Currently in the final planning stages of my new house ("raised ranch" style), and the first floor is going to be slab-on-grade. My current insulation plan has 2" of XPS under the slab across its entire area (with a vapor barrier and 4" of 2B stone beneath). However, when I went to put the compliance information into ResCheck, that application only had parameters for entering perimeter insulation (e.g. from the edge of the slab, vertically down to the footers). That leads me to believe entire-slab insulation isn't that common.

My question is, from a thermodynamic standpoint, is it pointless to insulate the field of the slab if the perimeter is insulated, or do you still get a lot of energy migration down through the stone into the dry earth below? Does most of the energy loss in a basement occur from conduction of the slab to the foundation walls to the exterior, or is there still a significant amount of vertical conduction into the soil?

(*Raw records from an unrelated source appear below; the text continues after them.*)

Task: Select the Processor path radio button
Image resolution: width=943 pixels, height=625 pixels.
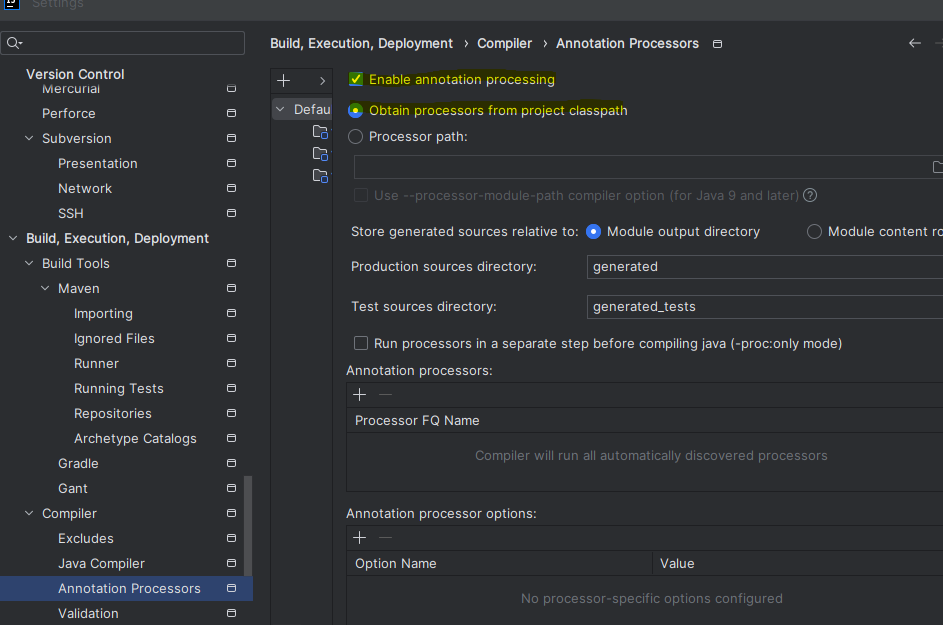Action: point(355,137)
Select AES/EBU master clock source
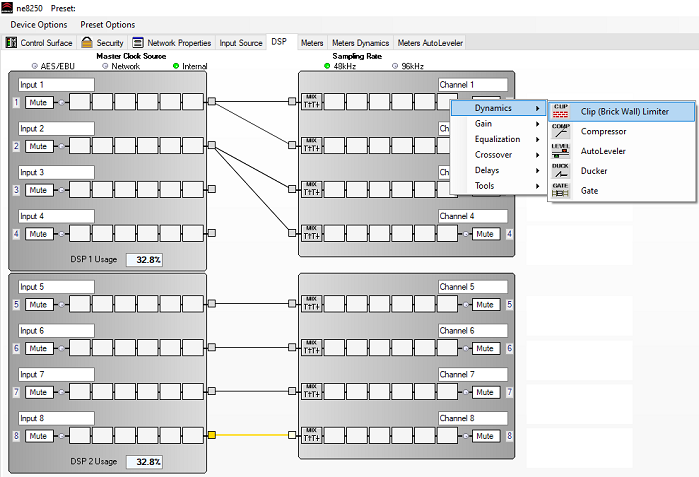Screen dimensions: 699x477 36,66
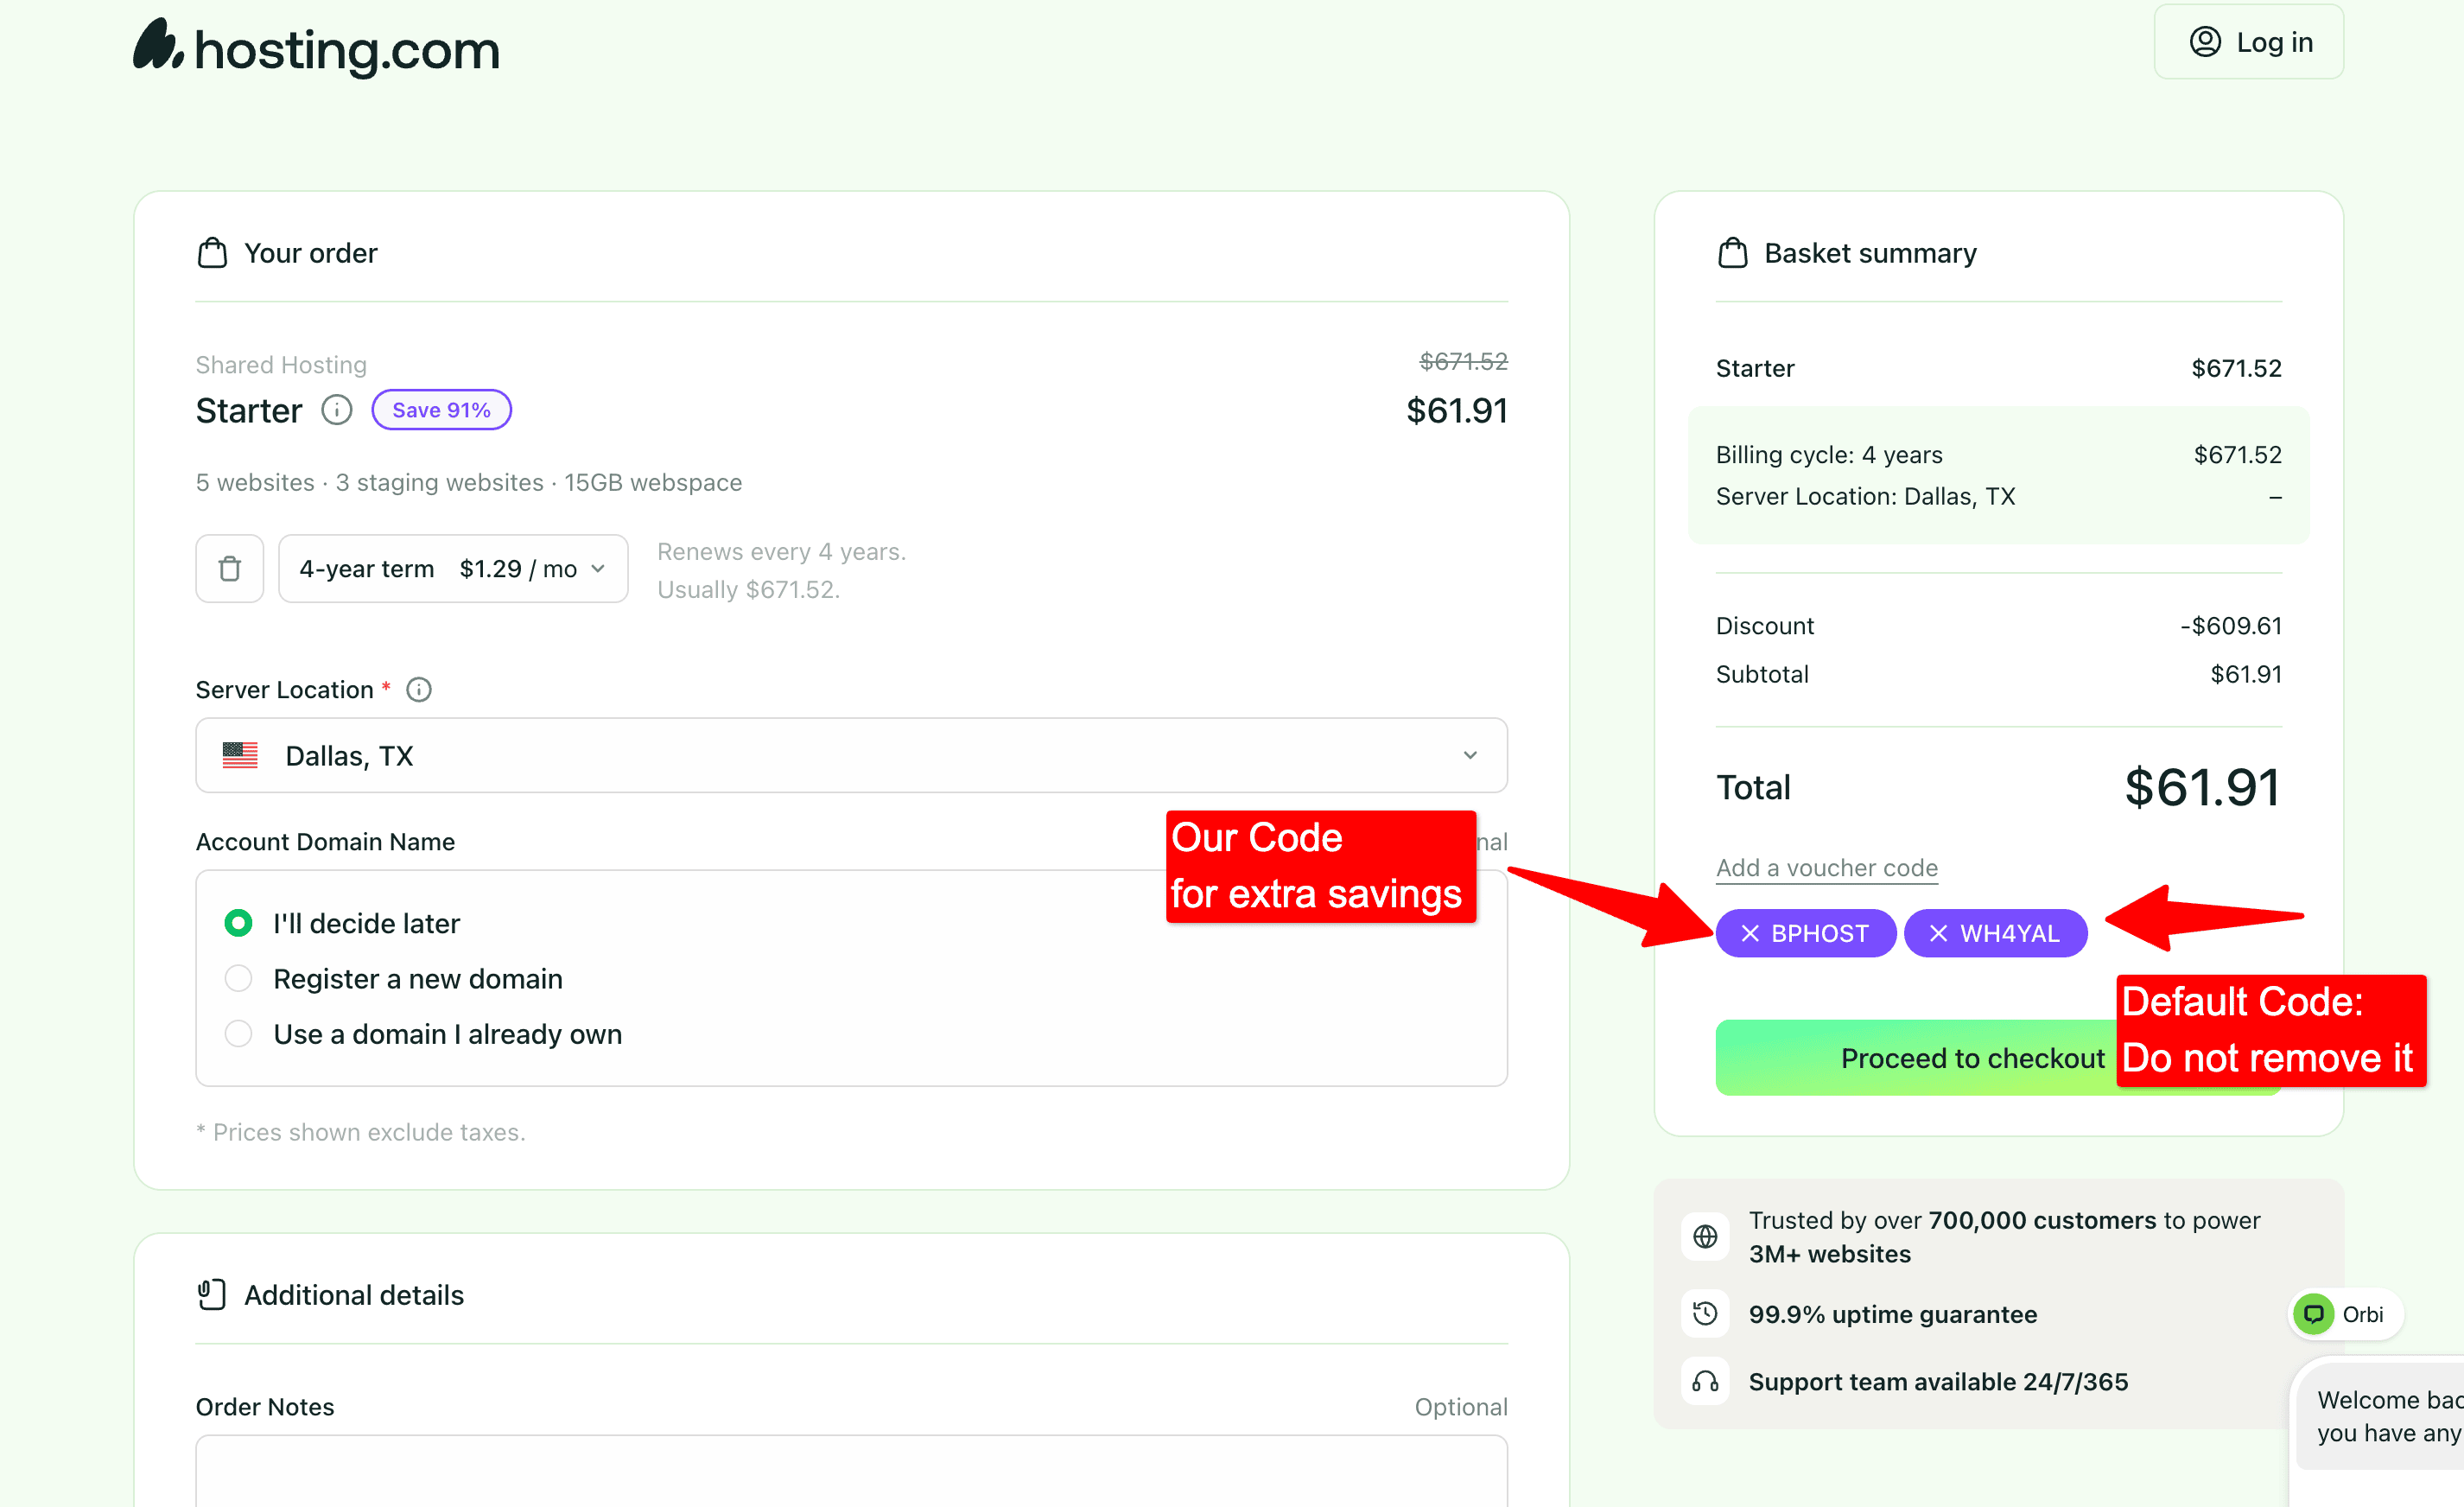
Task: Click the Save 91% badge
Action: coord(441,410)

  • When we built, what you might consider a super insulated house - 30cm in walls and roof, we put 20cm under the complete floor. Builder said that that was the biggest thickness he had ever been told to use. But only needing 2m^3 wood per year for all heating...
    – Solar Mike
    Commented May 21, 2020 at 4:53
  • What it does tell me is that the software is not capable - there are better ones.
    – Solar Mike
    Commented May 21, 2020 at 4:54
  • Depending on where you're located, the earth (below the frost line) is something like a constant 50 deg F year round (or something close to that). So without any kind of under-slab insulation, you're going to lose some heat through that slab in the winter. But conversely in the summer, that same heat loss is a plus because it reduces the cooling load. You should be able to do a rough hand calculation of the heat loss through the slab, given it's thickness and base, and with a 50 deg F ground temp and 70 deg F house temperature.
    – SteveSh
    Commented May 21, 2020 at 13:32
  • I only insulate when I am heating the slab , yes the slab is a heat sink but I have found Un-heated slabs are still cold even when insulated , probably because heat rises add a thermal break on top like carpet pad and carpet and I did not notice a difference when not heating. 16x26 , 16x32 , 16x36 slabs same heated area only the center one heated all 3 insulated. When the hydronic was turned off all 3 slabs were the same temp. .
    – Ed Beal
    Commented May 21, 2020 at 14:16

2 Answers 2


Depends on your climate. Ground temps more than a few feet downtend to be close to the average yearly temperatures. Here in Alberta (10,000 degree heating days/yr) that means that 8 feet down it's about 7C. This makes for a cold basement floor. Eventually the soil below the floor will warm up -- but that can take years. And the equilibrium will be somewhere between room temp and normal soil temp for that depth

Usually perimeter insulation schemes are used to make an less expensive floating slab foundation. In a seriously cold climate, however, a perimeter insulated foundation will still freeze if the building is left unheated.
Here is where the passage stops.